Quando soffia il vento del cambiamento c’è chi alza muri e chi, guardando avanti, costruisce mulini a vento”.

Il proverbio è di origine cinese, come cinesi sono gli interlocutori con cui l’Italia sta costruendo un progetto economico denominato Via della Seta, un nome che per millenni ha rappresentato quel lunghissimo tratto che univa l’impero cinese con quello romano.

La domanda su questo accordo commerciale è obbligatoria e contingente ed Enrico Letta, di passaggio a Torino per presentare il suo libro “Ho imparato” edito per i tipi del Mulino, offre questa risposta.

“Vedo questa situazione come una sfida, il baricentro economico si sta spostando verso la Cina, cosa a cui dobbiamo dare una risposta, non possiamo permetterci di essere assenti; senza con ciò tradire le alleanze già in essere. Dentro alla banca asiatica dello sviluppo vi entrammo anni addietro come altri paesi europei, malgrado gli americani non fossero d’accordo. Devo dire che è stato molto efficace il modo in cui il Presidente della Repubblica ha coperto e spiegato questa operazione, allo stesso tempo dobbiamo far capire ai cinesi chi siamo e che non ci prestiamo a diventare un cavallo di Troia per l’Europa.”

Ecco parliamo di Europa. Che idea se ne è fatto?

“Stiamo e facciamo l’Europa non perché ci conviene, ma perché è l’unico progetto che possa promuovere i nostri valori non negoziabili: la pace, la liberta, i diritti umani, la giustizia sociale, la sostenibilità ambientale. Per difenderla (e cambiarla) dobbiamo abbandonare l’ipocrisia di una narrazione solo positiva.

Come se fosse possibile raccontare il progetto politico più visionario degli ultimi decenni solo attraverso il metro dell’opportunismo o della convenienza spicciola. (…) Questa visione esclusivamente pragmatica ci spinge nella trappola dell’eterno presente che ci fa dimenticare le cause profonde che spinsero i Padri fondatori ad avviare l’integrazione europea e ci rende contemporaneamente ciechi alle sfide future che rafforzano le ragioni dello stare insieme.

Io sono favorevole a importanti e profonde riforme a livello europeo, perché non difendo l’Unione europea così com’è. Non l’ho mai fatto quando avevo responsabilità di governo e non lo faccio ora. Però difendo l’idea alla base dell’integrazione europea e l’idea di una moneta unica che ci renda più forti nel mondo.”

Come appare Italia vista da Parigi, città dove attualmente insegna.

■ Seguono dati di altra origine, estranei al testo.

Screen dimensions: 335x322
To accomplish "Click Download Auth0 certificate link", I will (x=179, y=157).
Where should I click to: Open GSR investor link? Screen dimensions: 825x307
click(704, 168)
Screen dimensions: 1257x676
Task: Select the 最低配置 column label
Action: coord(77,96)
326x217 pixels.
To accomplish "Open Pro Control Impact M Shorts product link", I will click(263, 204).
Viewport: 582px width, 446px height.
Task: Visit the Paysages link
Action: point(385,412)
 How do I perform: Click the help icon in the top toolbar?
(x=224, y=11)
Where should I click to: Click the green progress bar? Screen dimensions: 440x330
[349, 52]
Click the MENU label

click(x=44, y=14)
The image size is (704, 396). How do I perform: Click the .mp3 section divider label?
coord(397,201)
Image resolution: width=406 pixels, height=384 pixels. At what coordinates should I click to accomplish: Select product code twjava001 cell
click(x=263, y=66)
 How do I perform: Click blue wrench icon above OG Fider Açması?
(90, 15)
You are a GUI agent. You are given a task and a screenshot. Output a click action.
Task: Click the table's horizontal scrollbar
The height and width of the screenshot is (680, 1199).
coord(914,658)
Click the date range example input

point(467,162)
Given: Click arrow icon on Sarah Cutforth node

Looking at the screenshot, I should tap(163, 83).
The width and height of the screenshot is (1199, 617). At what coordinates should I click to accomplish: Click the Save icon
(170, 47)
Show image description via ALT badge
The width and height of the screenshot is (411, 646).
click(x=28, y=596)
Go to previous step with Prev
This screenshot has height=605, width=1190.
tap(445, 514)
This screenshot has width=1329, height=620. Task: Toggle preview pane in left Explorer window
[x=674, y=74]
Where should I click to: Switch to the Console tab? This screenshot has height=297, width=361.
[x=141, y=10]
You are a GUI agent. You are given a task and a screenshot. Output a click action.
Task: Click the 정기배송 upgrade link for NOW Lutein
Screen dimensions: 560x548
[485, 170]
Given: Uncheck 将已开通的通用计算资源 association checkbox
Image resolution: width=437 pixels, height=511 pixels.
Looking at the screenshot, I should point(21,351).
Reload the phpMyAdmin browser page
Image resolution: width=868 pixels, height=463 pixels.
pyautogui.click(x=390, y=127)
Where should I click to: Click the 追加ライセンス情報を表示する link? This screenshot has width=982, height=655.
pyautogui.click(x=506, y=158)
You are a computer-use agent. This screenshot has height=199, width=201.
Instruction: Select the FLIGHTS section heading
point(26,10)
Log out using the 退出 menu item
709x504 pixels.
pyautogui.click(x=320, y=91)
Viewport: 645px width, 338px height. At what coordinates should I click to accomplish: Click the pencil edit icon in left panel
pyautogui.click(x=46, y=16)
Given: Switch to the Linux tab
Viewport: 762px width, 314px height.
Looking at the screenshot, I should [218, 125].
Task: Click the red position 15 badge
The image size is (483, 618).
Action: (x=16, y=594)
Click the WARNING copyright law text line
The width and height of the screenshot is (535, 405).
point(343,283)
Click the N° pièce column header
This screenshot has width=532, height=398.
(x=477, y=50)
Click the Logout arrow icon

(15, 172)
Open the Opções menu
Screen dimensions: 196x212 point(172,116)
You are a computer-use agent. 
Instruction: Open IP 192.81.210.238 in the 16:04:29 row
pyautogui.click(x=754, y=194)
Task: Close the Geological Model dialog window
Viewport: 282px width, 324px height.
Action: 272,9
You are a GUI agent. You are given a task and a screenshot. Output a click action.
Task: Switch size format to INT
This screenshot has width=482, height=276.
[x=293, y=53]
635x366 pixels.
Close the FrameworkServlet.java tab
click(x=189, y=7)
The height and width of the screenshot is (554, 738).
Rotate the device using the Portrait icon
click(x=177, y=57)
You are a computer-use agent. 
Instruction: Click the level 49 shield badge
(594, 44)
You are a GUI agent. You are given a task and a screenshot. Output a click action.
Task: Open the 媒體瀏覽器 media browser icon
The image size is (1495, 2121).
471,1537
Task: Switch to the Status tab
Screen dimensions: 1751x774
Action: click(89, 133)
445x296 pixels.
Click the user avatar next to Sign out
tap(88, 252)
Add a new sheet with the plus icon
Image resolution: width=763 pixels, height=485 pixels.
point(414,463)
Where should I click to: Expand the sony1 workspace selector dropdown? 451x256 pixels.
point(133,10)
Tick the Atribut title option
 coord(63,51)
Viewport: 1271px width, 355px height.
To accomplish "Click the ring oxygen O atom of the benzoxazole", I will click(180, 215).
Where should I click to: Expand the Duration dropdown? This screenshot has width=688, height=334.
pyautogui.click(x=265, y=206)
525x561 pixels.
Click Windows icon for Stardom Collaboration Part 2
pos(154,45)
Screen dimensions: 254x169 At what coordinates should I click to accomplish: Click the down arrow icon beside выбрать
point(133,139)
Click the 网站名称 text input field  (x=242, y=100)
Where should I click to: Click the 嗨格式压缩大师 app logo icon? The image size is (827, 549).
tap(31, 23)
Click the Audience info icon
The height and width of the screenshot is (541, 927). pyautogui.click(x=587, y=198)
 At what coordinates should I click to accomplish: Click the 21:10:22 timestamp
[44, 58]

“L’Italia deve togliersi l’idea del vittimismo, questa idea molto orbaniana, molto polacca, l’idea che tutti ce l’abbiano con noi, un atteggiamento sbagliato anche nella vita in generale.

Dobbiamo essere orgogliosi, più consapevoli del nostro ruolo e della nostra forza; ricordiamoci che siamo un paese che in Europa sposta gli equilibri. Non possiamo pensare di isolarci, di scegliere i polacchi e gli ungheresi come unici interlocutori. Francia e Germania contano, noi dobbiamo stare con loro.

Siamo uno dei pilastri dell’Unione Europea, non un paese marginale, non è un caso che oggi la politica monetaria europea sia fatta da un italiano, stiamo parlando di Draghi ovviamente, non siamo Calimero, ma un paese fondatore.”

Che cosa ci sta insegnando la Brexit ?

“La Brexit è un suicidio, gli inglesi l’hanno votata pensando al mondo del 1960, quando la Gran Bretagna era una grande potenza, oggi con la Cina e l’India, solo un’Europa unita ha le spalle forti per competere con loro.

La Brexit o le brexit, sono il suicidio di paesi che guardano con strabismo al proprio tempo. Quello che è successo credo possa avere un effetto benefico, sul futuro, sul fare le cose insieme, un grande insegnamento; vedo che qui adesso nessuno ne parla più.”

Le righe conclusive del libro, condensano, in un pensiero che è un auspicio quello che in questi anni l’ex presidente del Consiglio, ministro e parlamentare, che oggi insegna alla Scuola Affari Internazionali dell’Università SciencePo di Parigi, ha come da titolo imparato.

. . . prima di tutto – prima dei tecnicismi, del «si è sempre fatto così», della convenienza del consenso immediato – deciderei di mettere al centro l’individuo stesso, la persona, e la sua naturale, ineludibile, aspirazione a progredire e a migliorare. E allora investirei tutto sulla scuola, sulla cultura, sulla forza dell’immaginazione. Sull’energia che alimenta i mulini a vento e tira giù tutti i muri, quelli reali e quelli che per paura costruiamo nella nostra testa.